___ GIVEN PASSAGE

Common Beginner Mistakes

# Mistake 1: Using = instead of ==
# if (x = 5)

# Correct
# if (x == 5)

# Mistake 2: Infinite while loop
# count <- 1
# while(count <= 5) {
#     print(count)
# }

# Correct
# count <- count + 1

# Mistake 3: Missing curly braces

Mini Practice

Try the following exercises yourself:

# Exercise 1
number <- 8

if (number %% 2 == 0) {
    print("Even Number")
} else {
    print("Odd Number")
}

# Exercise 2
for (i in 1:3) {
    print(i * 2)
}

Summary

• Control flow manages program execution
• if statements help programs make decisions
• else if allows multiple conditions
• Loops are used for repetition
• for, while, and repeat are common loops in R
• break and next control loop behavior
• Logical operators combine conditions

Loops & Functions

1. For Loops: Automating Repetition

Imagine you have to print 100 different reports. You wouldn't write the print command 100 times. A for loop allows you to tell R: "Do this action for every item in this list."

How it works: A loop needs a counter (usually i) and a sequence (like 1:10). Every time the loop runs, i takes the value of the next item in the sequence.

# Example 1: Simple numeric sequence
for (i in 1:5) {
    print(paste("This is iteration number", i))
}

# Example 2: Iterating over a vector of names
students <- c("Alice", "Bob", "Charlie", "Diana")

for (name in students) {
    print(paste("Welcome to the class,", name))
}

2. While Loops: Condition-Based Repetition

Unlike a for loop (which runs a set number of times), a while loop runs as long as a condition is TRUE. It stops the moment the condition becomes FALSE.

Warning: If the condition never becomes FALSE, you create an "Infinite Loop," which can crash your RStudio session!

# We start with a value
battery_level <- 10

while (battery_level > 0) {
    print(paste("Battery at:", battery_level, "% - System Running..."))
    battery_level <- battery_level - 2 # Decrease battery each time
}

print("Battery dead. System shutting down.")

3. Custom Functions: Your Own Tools

A function is like a recipe. You define the ingredients (inputs) and the steps (the code), and then you can "cook" (run) that recipe whenever you want without rewriting the steps.

The structure of a function:

• Name: How you call the function (e.g., calculate_tax).
• Arguments: The inputs the function needs (e.g., price).
• Body: The actual logic/math.
• Return Value: The final answer the function gives back.

# Define the function
calculate_discount <- function(price, discount_percent) {
    savings <- price * (discount_percent / 100)
    final_price <- price - savings
    return(final_price)
}

# Now we use (call) the function with different values
item1 <- calculate_discount(100, 20) # 100 minus 20%
item2 <- calculate_discount(50, 10)   # 50 minus 10%

print(item1) # Result: 80
print(item2) # Result: 45

4. The "R Way": Vectorization vs. Loops

This is the most important lesson in R: In many languages, you MUST use loops. But R is a vectorized language. This means R can apply an operation to an entire list of numbers at once, which is much faster.

Compare these two ways to double 5 numbers:

# THE SLOW WAY (For Loop)
nums <- c(1, 2, 3, 4, 5)

______
___ GIVEN RECORDS

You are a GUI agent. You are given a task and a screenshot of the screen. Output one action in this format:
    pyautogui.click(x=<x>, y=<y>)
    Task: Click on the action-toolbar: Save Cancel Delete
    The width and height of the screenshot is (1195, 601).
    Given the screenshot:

______

• [EXERCISES]:
a - According to the R tutorial, when does a while loop stop running?
b - Can you write out the R tutorial from "A function is" up to and including "needs (e.g., price).", switching "ingredients" to "components"?

• [TASK RESULTS]:
a - It stops the moment its condition becomes FALSE.

b -
A function is like a recipe. You define the components (inputs) and the steps (the code), and then you can "cook" (run) that recipe whenever you want without rewriting the steps.

The structure of a function:

• Name: How you call the function (e.g., calculate_tax).
• Arguments: The inputs the function needs (e.g., price).